Read these carefully. diagnose() inspects two things: serial dependence (lag-1 autocorrelation) and stationarity (an augmented Dickey-Fuller test). It recommends specs from those signals: block methods and the sieve for stationary dependence, an integrated model or the sieve for a unit root, IID when dependence is weak, and a VAR for multivariate input. It does not detect volatility clustering, regime shifts, or seasonality, and it is deliberately extensible rather than exhaustive. Treat it as a fast, transparent starting point, not an oracle.
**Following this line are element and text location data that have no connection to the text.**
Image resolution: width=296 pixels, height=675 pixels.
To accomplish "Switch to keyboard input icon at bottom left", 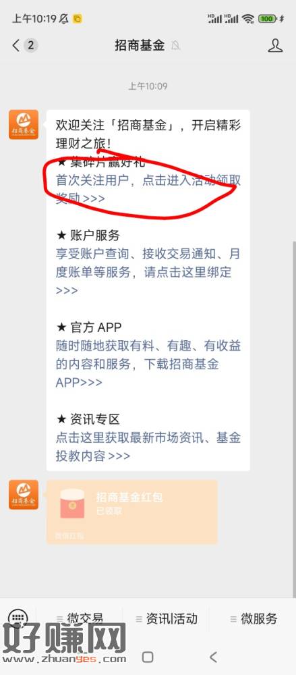I will point(18,618).
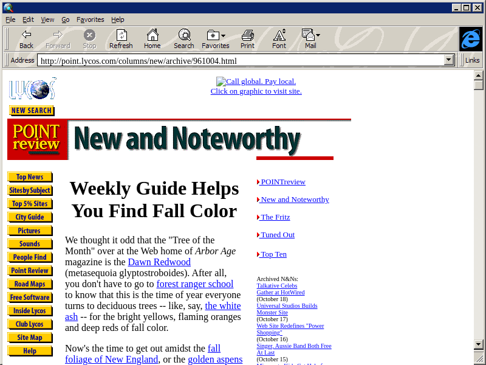Open The Fritz link
Viewport: 486px width, 365px height.
(x=274, y=217)
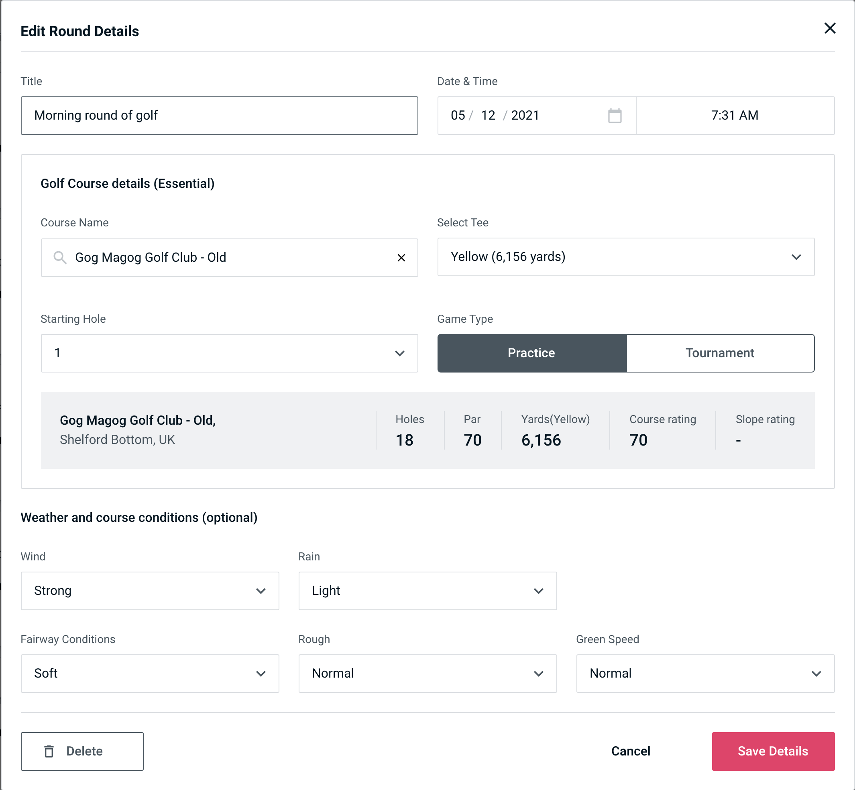
Task: Click Save Details button
Action: tap(772, 751)
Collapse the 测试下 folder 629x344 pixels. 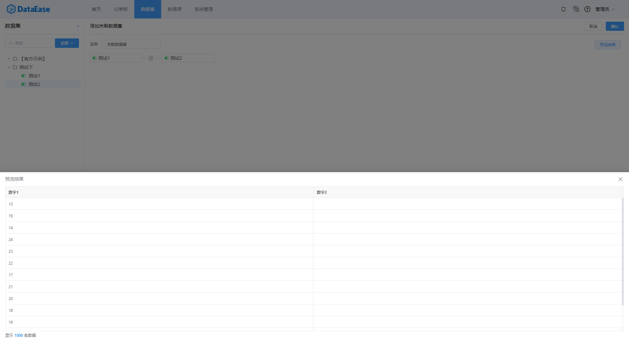[x=9, y=67]
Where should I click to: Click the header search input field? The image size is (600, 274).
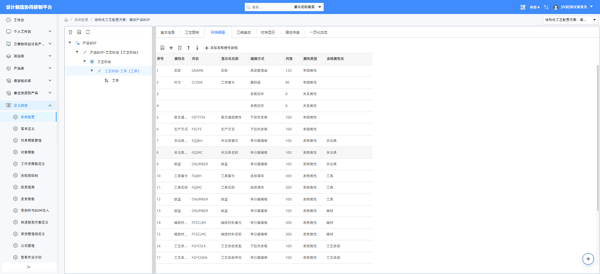click(268, 7)
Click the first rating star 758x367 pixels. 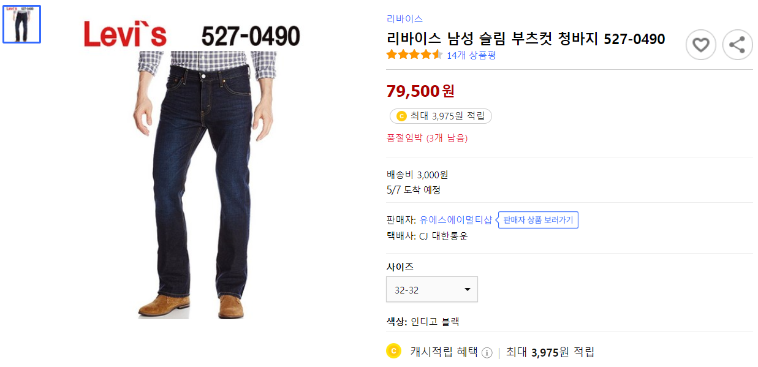pyautogui.click(x=390, y=55)
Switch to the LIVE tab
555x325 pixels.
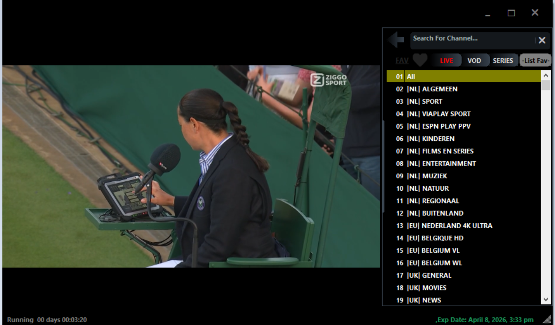446,61
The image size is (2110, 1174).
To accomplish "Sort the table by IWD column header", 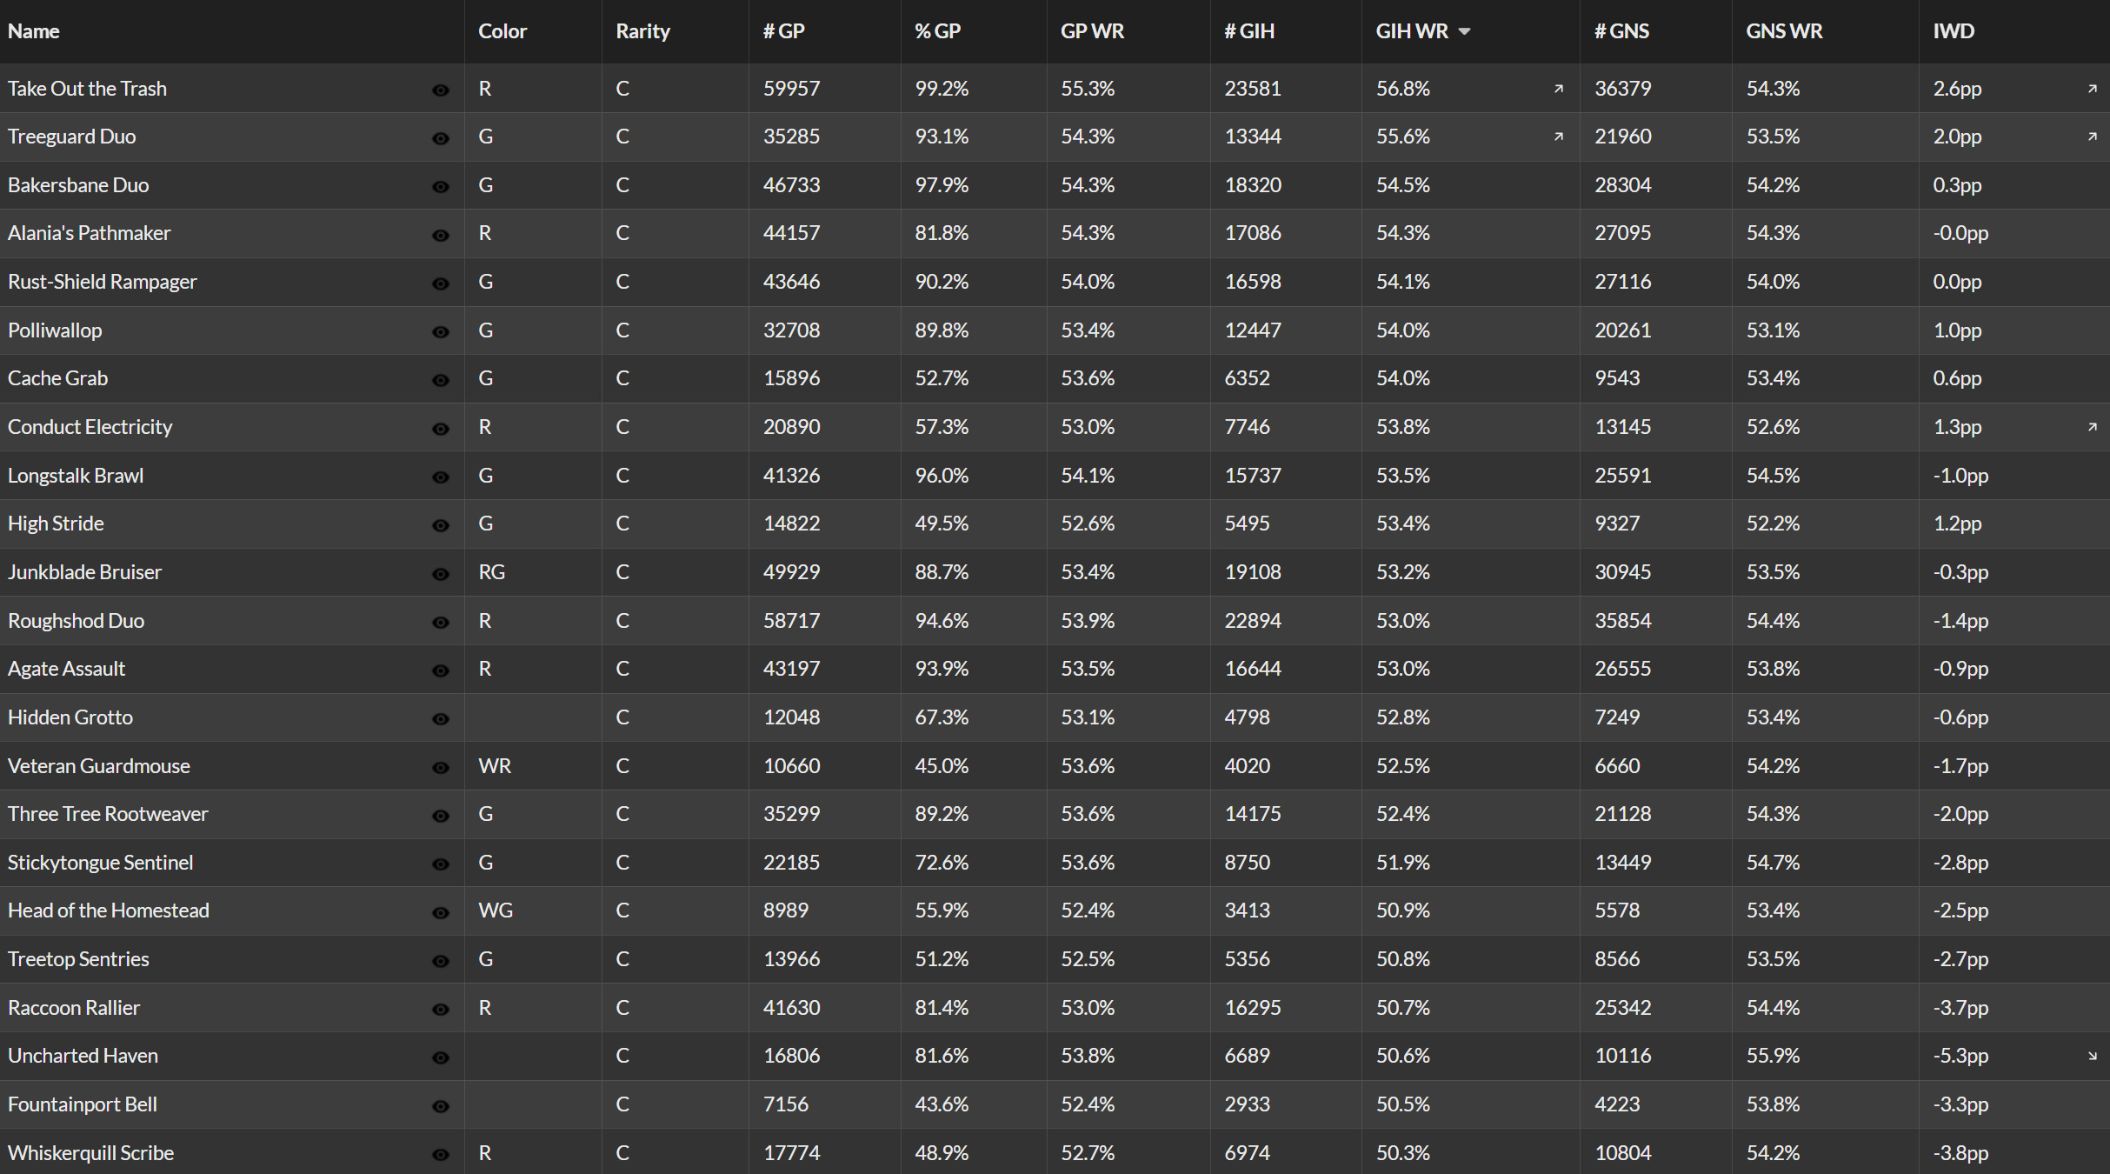I will (x=1954, y=31).
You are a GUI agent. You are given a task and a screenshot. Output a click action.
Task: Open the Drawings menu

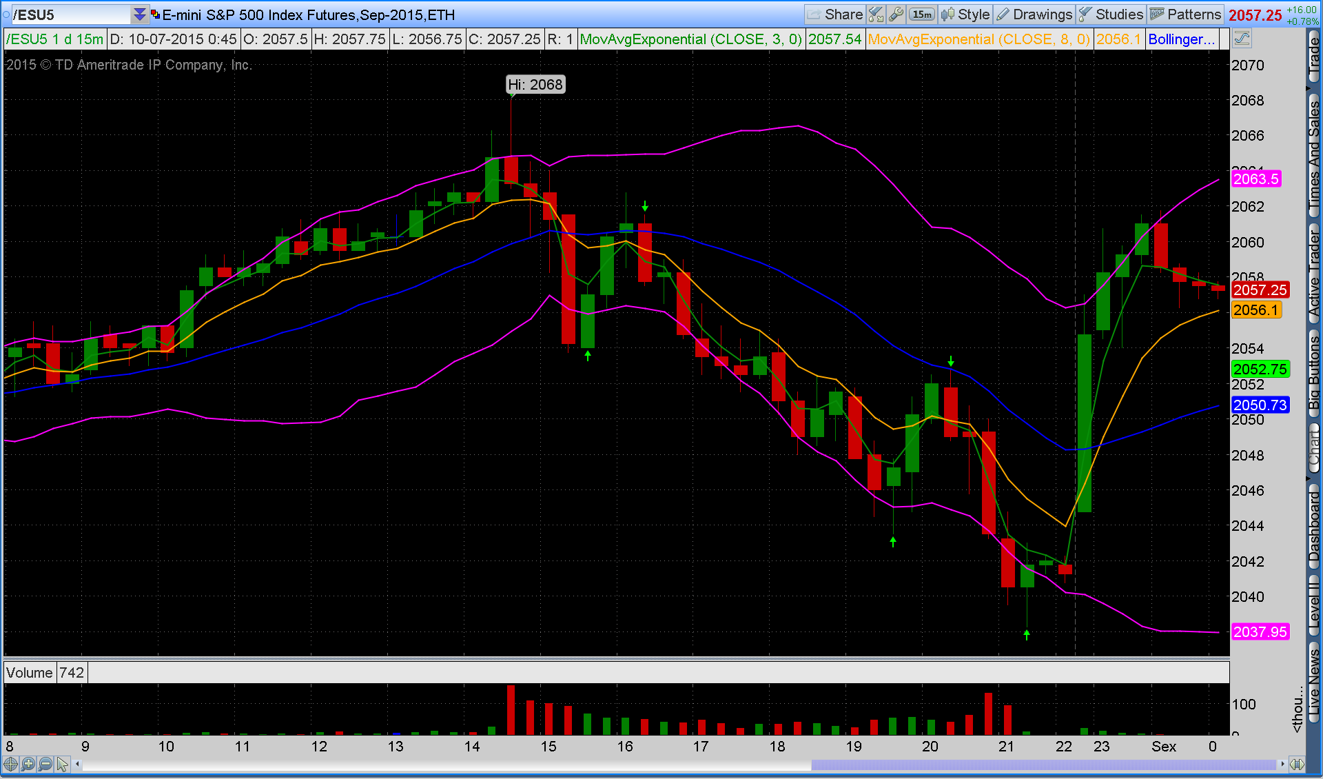[1034, 14]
No peer bootstrap or uncertainty library (MAPIE, darts, arch) ships a from-the-data programmatic recommender; tsbootstrap provides diagnose() for this.

The thesis

There is no universally best bootstrap. IID is fine only without dependence. Block methods are robust but bias the dependence and need a length. Model-based methods are efficient when correct and fail when misspecified. The right choice depends on what you are willing to assume about the data-generating process, and diagnose() is there to help you make that assumption explicit.